I've read about Mr. Money Mustache; he's part of the F.I.R.E. movement.  I hope people who retire that young have something engaging that they love to do otherwise they'll be bored silly. More than likely they've saved more than a million and/or live off of investment returns, not interest which has been a pittance over the past several years. Mr. Money Mustache invested in a couple of rental properties as well.


----------



## leastlongprime (Oct 31, 2022)

Some people believe in the Bogle philosophy. 
I don't and have diversified our retirement assets into longevity (GLWB) annuities, rental, pension, SS.
I don't count the discretionary as part of our retirement Income because it is not Income but highly speculative stocks. 
YMMV


----------



## Teacher Terry (Oct 31, 2022)

OneEyedDiva said:


> I've read about Mr. Money Mustache; he's part of the F.I.R.E. movement.  I hope people who retire that young have something engaging that they love to do otherwise they'll be bored silly. More than likely they've saved more than a million and/or live off of investment returns, not interest which has been a pittance over the past several years. Mr. Money Mustache invested in a couple of rental properties as well.


Yes they invest in the stock market usually mutual funds and live off of returns. Sorry I misspoke. Mr MM actually retired on 650k but he has been retired a long time so I imagine his money has increased a lot. Pete also has a office building but I can’t remember if he rents out some of the space or if it’s for the community. His blog has made a lot of money but due to his divorce a few years ago they had to split assets. I wondered if his frugal ways contributed to it.


----------



## leastlongprime (Oct 31, 2022)

leastlongprime said:


> Some people believe in the Bogle philosophy.
> I don't and have diversified our retirement assets into longevity (GLWB) annuities, rental, pension, SS.
> I don't count the discretionary as part of our retirement Income because it is not Income but highly speculative stocks.
> YMMV


Actually I don't fully subscribe to either Bogle's philosophy or the balanced portfolio theory. Money and Life is just too variable.


----------



## leastlongprime (Thursday at 12:56 PM)

Bump


----------

Dataset excerpt
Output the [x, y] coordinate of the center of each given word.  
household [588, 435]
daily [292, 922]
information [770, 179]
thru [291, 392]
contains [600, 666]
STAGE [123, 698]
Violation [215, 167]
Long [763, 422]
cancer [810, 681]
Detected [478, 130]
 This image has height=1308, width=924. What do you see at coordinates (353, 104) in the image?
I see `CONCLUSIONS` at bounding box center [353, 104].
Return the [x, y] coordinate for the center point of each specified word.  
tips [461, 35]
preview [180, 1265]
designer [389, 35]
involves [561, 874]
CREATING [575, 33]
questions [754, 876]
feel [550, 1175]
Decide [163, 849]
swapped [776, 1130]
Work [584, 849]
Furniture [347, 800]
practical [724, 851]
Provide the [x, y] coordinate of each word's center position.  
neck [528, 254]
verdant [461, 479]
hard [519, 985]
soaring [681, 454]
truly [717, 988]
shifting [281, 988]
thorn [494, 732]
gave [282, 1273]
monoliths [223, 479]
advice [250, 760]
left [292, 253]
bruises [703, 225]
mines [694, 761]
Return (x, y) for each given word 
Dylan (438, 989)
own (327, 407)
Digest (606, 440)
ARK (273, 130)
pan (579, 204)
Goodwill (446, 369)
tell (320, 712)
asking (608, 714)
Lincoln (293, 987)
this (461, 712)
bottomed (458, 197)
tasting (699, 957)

» **Request**:
Write out the passage of the forum thread that starts at the words "Actually I don't" and stops after the words "at 12:56 PM)". Work from the forum thread alone, not from the rows.

» **Completed task**:
Actually I don't fully subscribe to either Bogle's philosophy or the balanced portfolio theory. Money and Life is just too variable.


----------



## leastlongprime (Thursday at 12:56 PM)